According to owner/artist Joe Mauck and contributing artist Carl Sumsion — both are teachers at St. Helens High School — the store marks a merger of their interests, abilities and long fascination with steampunk.
"It started out with the Victorian era, and then if electricity and gas come along but everything's still run by steam, how would the world work?" Mauck asked. "That's the gist of it."
"(And) it's spread off from there," Sumsion said. "There is a wild west kind of genre that's come off (and) the worker class is really emphasized in it. In fact … the upper classes are looked down upon in steampunk. The working class is always the priority."
Mauck — he teaches woodshop, drafting, and renovation and remodeling at SHHS — helped renovate the Victorian-era building that houses Steampunk Furniture and thus far has contributed several pieces of furniture. Sumsion — he teaches art, ceramics and painting at St. Helens — has shared art pieces and other mechanical creations. Pat Brame, a retired ceramics teacher from St. Helens High School, has also contributed pieces to the store.
If You Go
• What: Steampunk Furniture
• Where: 215 East C Street, Rainier
• When: 9 a.m. to 4 p.m. Saturdays, and weekdays by appointment
• Website: steampunkfurniture.org/
"We've actually had quite a bit of interest from people," Mauck said. "There's two types of people that come by — there's the people that are just so overjoyed that somebody finally is doing steampunk, and then there's the other people that come in that say, 'Well, what is steampunk?'"
Mauck bought the 1868 building, which overlooks the Columbia River from its perch on Second Street, five years ago and has been remodeling it slowly since. Then, based on a chance conversation he had at school with Sumsion, the idea for Steampunk Furniture was born.
"I do artwork and (Mauck) saw me making a few 'steampunky' kind of things at school and asked me if I could do some steampunk work if he had a place to display it," Sumsion said.
"Yeah, he was doing a steampunk ceramic piece and so … we just decided, 'Hey. Let's give it a shot,'" Mauck said.
From there, over time, Steampunk Furniture came together. Mauck uncovered and refinished the building's hardwood floors, then painted, refurbished and set the stage for the building's handful of ground-floor display rooms, each highlighted by natural light filtering in through the building's wavy glass windows.

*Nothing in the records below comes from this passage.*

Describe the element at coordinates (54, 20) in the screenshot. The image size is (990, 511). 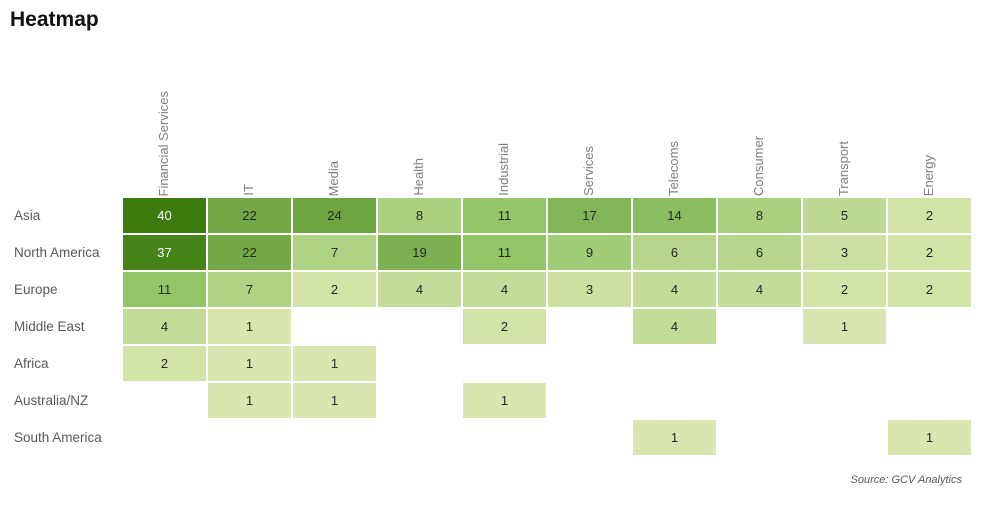
I see `page-title: Heatmap` at that location.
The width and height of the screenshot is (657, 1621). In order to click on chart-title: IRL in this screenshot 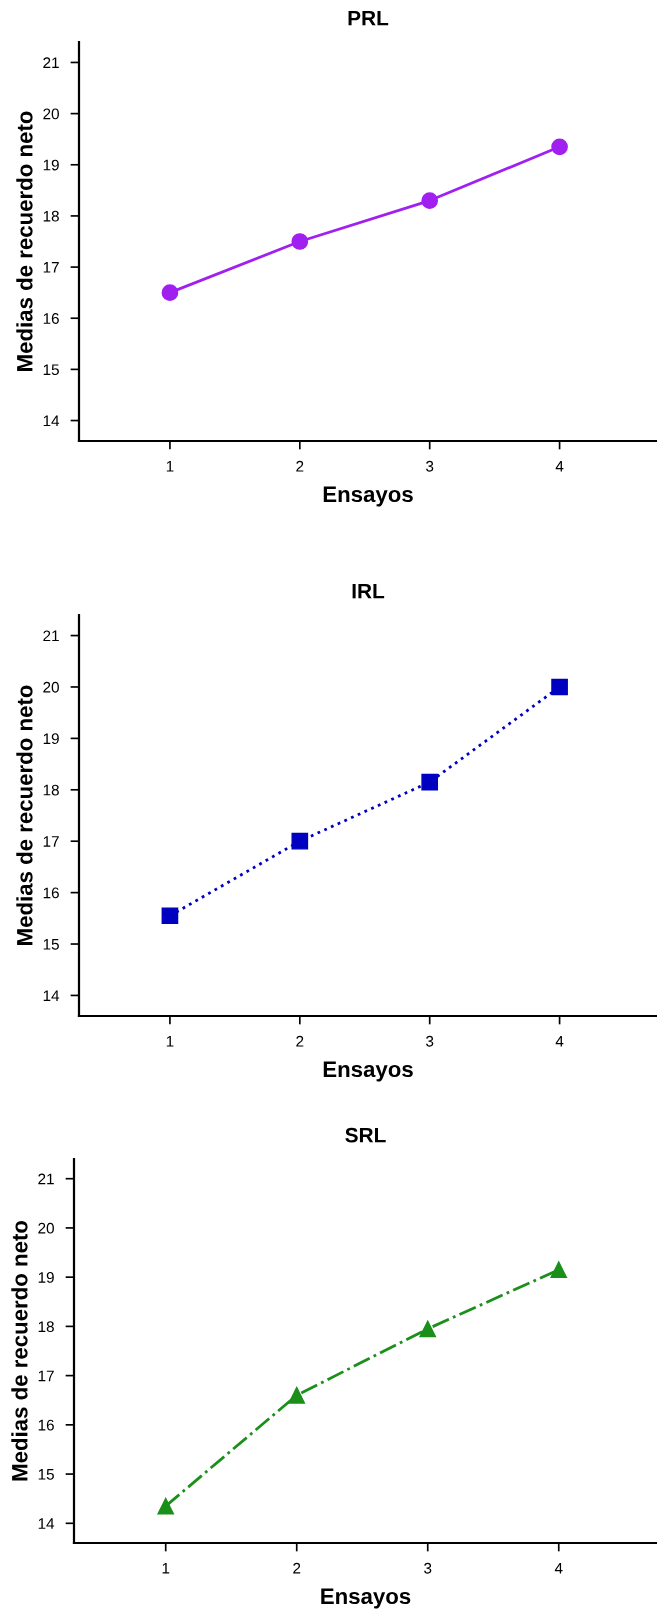, I will do `click(368, 592)`.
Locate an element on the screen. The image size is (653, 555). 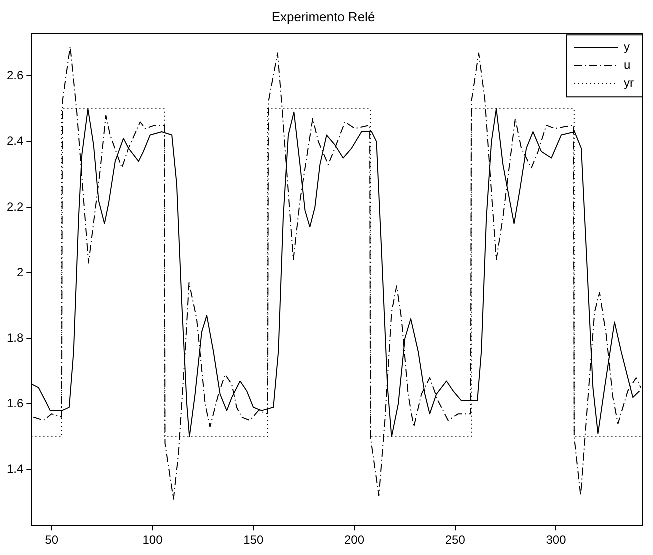
y-tick-label: 1.4 is located at coordinates (15, 469).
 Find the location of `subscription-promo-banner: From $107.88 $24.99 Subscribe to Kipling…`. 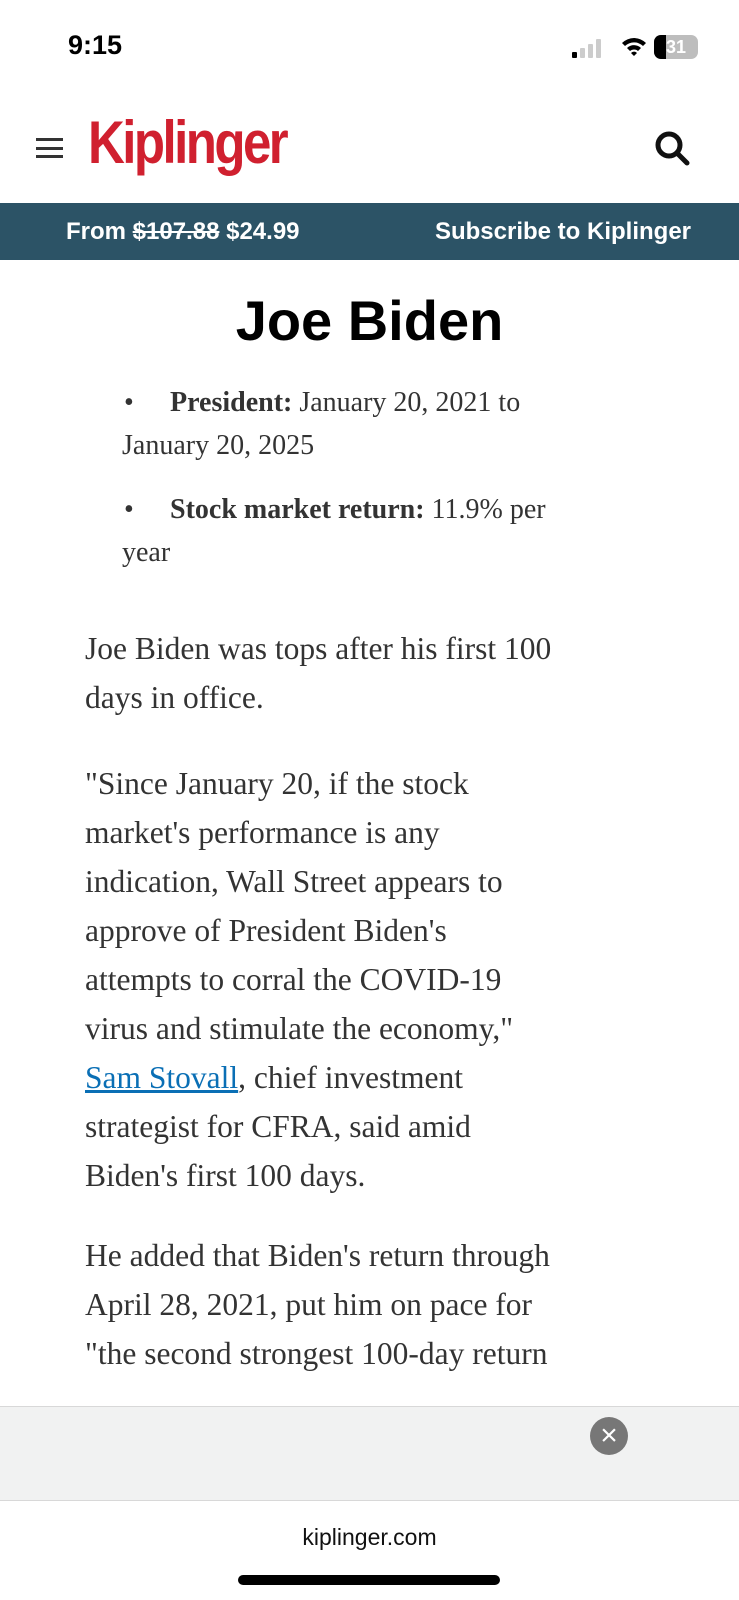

While much of Mauck's time has been dedicated to the building itself, he has also contributed several pieces to Steampunk Furniture, including a trio of stools (with heavy seats made of aged wood and intricate, industrial metal legs), a chair and a table.
"I enjoy that furniture style of things," Mauck said. "I enjoy working with metal and with wood — the combination of them — so that's where my interest started. I didn't even know there was steampunk. I was just doing stuff that felt fun, and then I found out there was a genre. I fit into it without knowing I did."

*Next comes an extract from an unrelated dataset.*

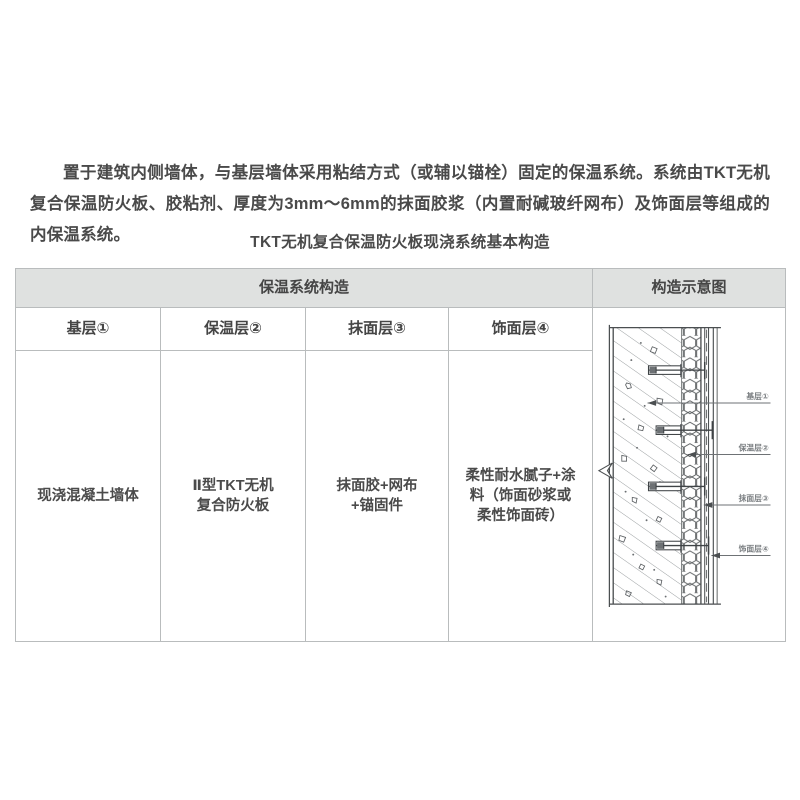  What do you see at coordinates (377, 329) in the screenshot?
I see `column-header-plaster-layer: 抹面层③` at bounding box center [377, 329].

Sumsion, meanwhile, has contributed a number of paintings (including a trio focused on peace) and several sculptures/creations, including a mechanical swing arm raven lamp.

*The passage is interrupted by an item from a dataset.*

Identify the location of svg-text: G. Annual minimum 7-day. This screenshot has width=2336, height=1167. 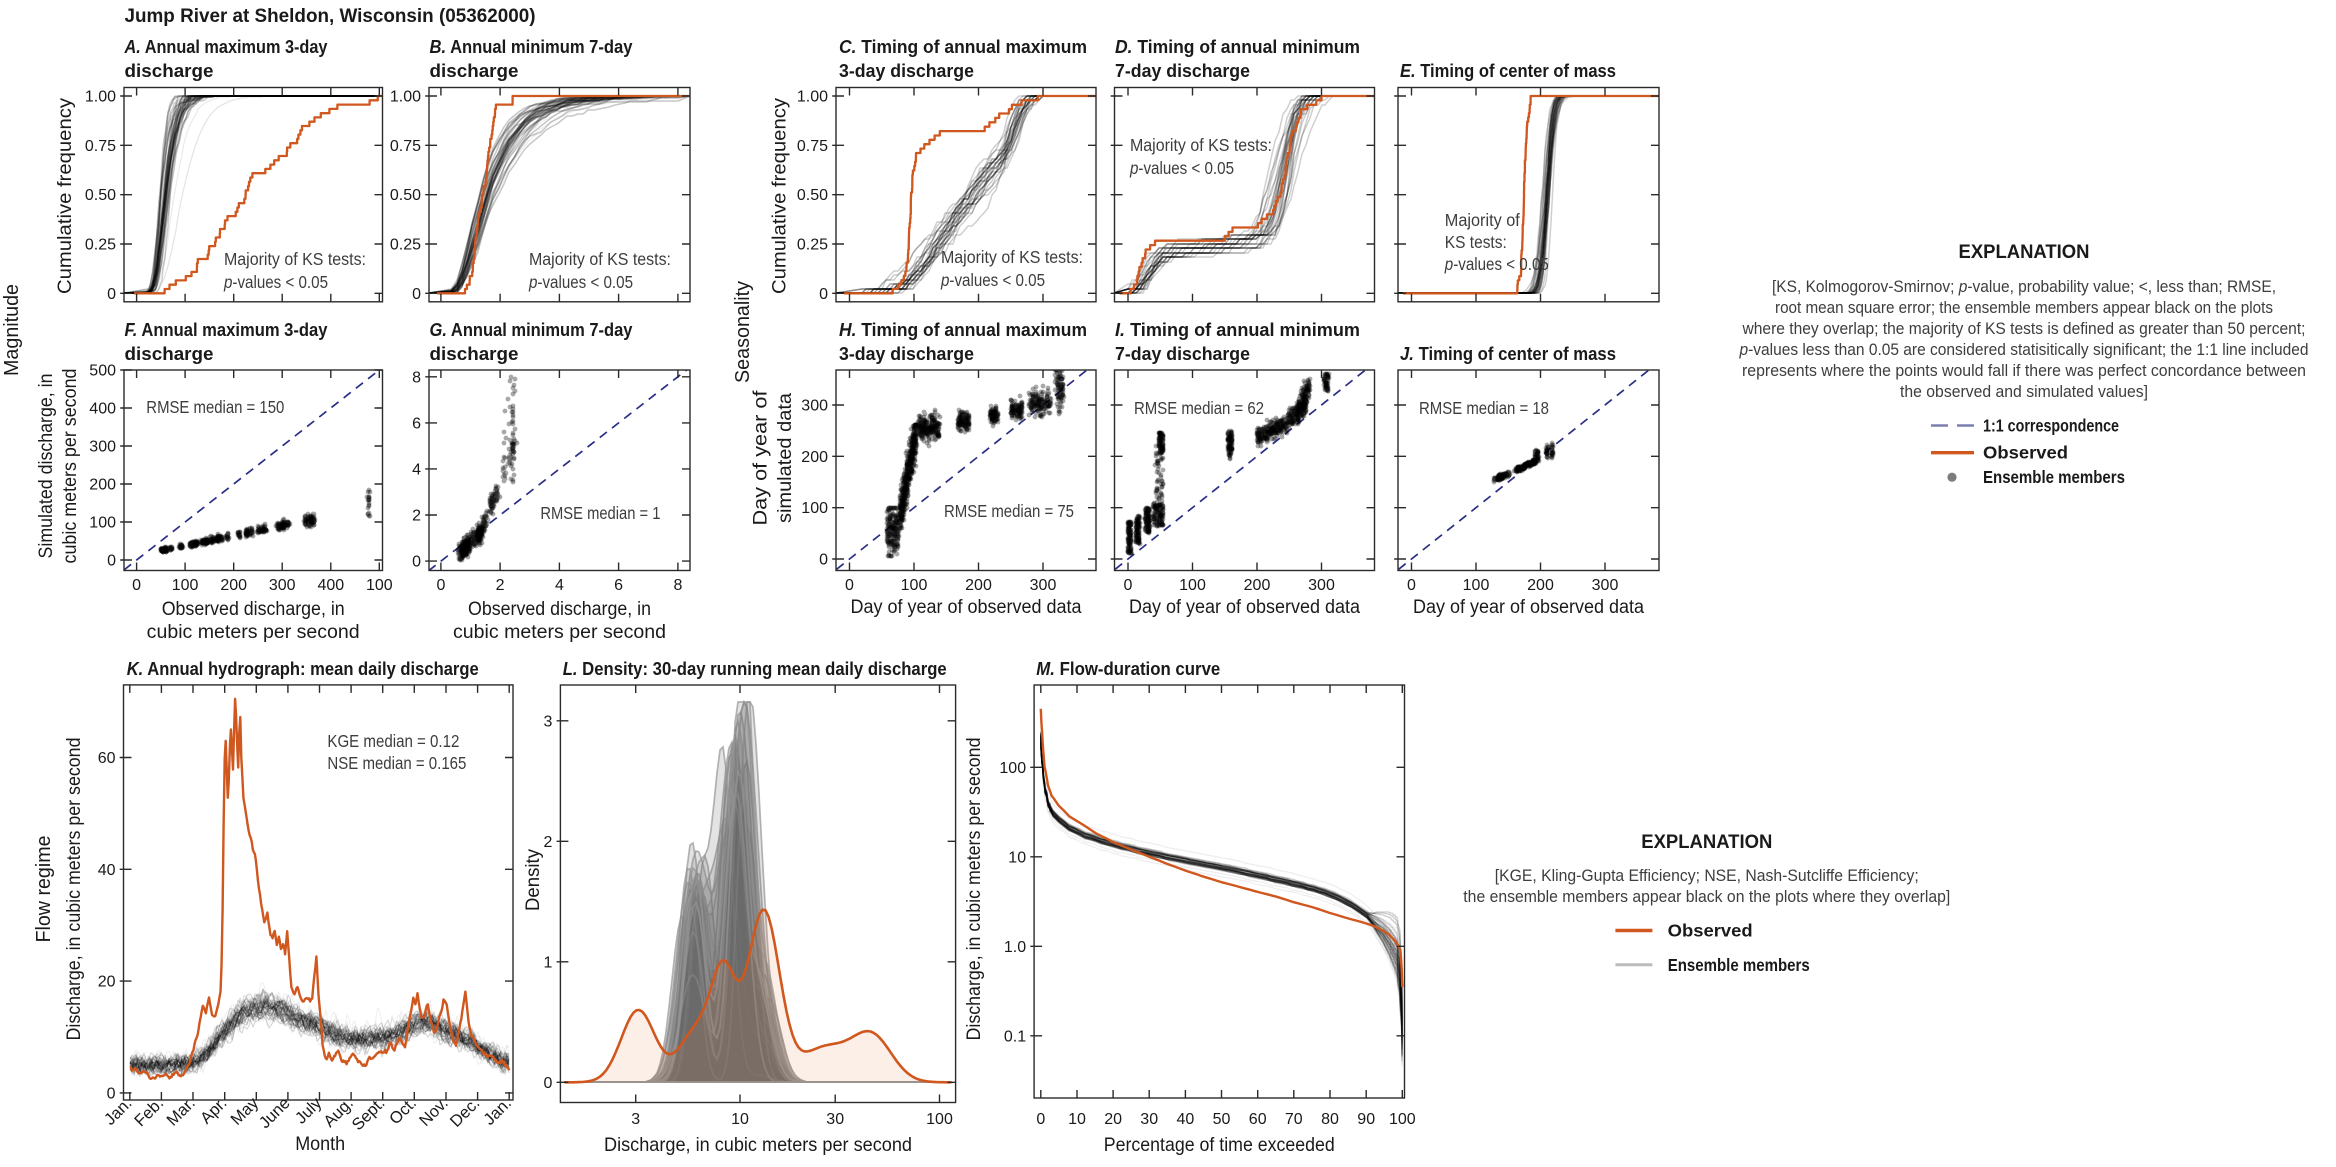
(532, 330).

"Like Joe said, I was interested before I knew what it was, but it's the old mechanical things, vintage wood and just how intricate the little parts that go together are and all the gears and things and making it," Sumsion said. "It seems like we're so electronic these days that the old mechanical (era) just has a whole lot more interest for me."
While opening a new business during the COVID-19 pandemic might seem like a risky proposition, Mauck said it just made sense.
"I was remodeling this … and my plan was to rent it out," he said. "But when (the pandemic) happened … I figured finding a business to rent a space like this would be difficult. Half the businesses here, you know, are already closed."
Moving forward, Mauck and Sumsion hope to fill more of Steampunk Furniture's rooms with submissions from other artists, open for additional days, add their own maker space and, perhaps, inspire a steampunk revolution that would bring recognition to Rainier.
"We have more rooms in the back and so our hope is we'll get more people to be inspired and bring their own stuff to sell at some point, because I looked online and … as far as I know, we're the only steampunk store out there," Mauck said. "We are looking for more artists. If there are people that have an interest in making stuff, we would love to have them submit some work and see if they would fit in."